Cri d'alerte sur le plastique.
Cri d'alerte sur le plastique. © Getty / Mint Images

Cette chercheuse étonnante s’appelle Nathalie Gontard. Elle est une pionnière dans le monde des emballages et est directrice de recherche à l’Inrae de Montpellier. 

Cela fait plus de 30 ans qu’elle effectue des recherches sur les plastiques. Mais Nathalie Gontard s’inquiète aujourd’hui de  l’accumulation de déchets plastiques dans le sol et l’eau, et c’est le sujet du livre qu’elle signe aux Editions Stock, Plastique, le grand emballement.

On y découvre que les plastiques une fois produits, ne disparaissent jamais.

Ces microplastiques vont voyager dans l’air, dans l’eau, dans le sol, ils vont  aussi se retrouver dans les organismes vivants qui les avalent : les poissons, les vaches, les hommes.

Vous connaissez la formule pour les sacs plastique ? 15 minutes d’utilisation, 400 ans de pollution.

On se tourne donc vers les Bio plastique ?

Tout dépend de ce que l’on entend par Bio plastique.

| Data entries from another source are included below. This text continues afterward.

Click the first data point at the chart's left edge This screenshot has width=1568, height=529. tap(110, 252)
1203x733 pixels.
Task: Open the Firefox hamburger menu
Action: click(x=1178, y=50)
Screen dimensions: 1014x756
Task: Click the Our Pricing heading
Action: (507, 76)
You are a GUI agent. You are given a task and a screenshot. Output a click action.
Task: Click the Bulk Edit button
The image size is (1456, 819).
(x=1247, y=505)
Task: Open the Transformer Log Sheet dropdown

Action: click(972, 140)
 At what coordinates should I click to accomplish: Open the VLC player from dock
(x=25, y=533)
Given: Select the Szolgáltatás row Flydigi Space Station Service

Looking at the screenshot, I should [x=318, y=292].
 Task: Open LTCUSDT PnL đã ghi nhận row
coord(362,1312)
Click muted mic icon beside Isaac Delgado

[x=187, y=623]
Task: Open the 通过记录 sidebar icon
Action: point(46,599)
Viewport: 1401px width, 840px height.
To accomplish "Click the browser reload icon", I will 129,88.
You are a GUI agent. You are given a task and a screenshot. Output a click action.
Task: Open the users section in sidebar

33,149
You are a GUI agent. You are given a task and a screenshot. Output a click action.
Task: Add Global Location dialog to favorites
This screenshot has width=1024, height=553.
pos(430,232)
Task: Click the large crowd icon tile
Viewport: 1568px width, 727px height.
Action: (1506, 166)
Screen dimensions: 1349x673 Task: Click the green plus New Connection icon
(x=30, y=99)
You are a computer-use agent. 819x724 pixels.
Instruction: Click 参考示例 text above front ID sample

Les sacs fabriqués à partir de végétaux ne résolvent rien. Tous les plastiques biodégradables ne vont pas fondre comme par enchantement sur le compost au fond du jardin. Certains ont besoin d’être chauffés à 60° dans des usines.

Ceux que l’on peut utiliser sont les petits sacs très fins et doux que l’on trouve parfois aux rayons fruits et légumes. Ils sont faits à base de pétrole, mais se dégradent en quelques mois.

Nathalie Gontard chercheuse à l’Inrae coordonne les activités d’un groupe de chercheurs européens sur le développement de nouveaux matériaux écologiques pour l’emballage des fruits et légumes frais. 

Pour elle, il n’y a pas d’emballage idéal.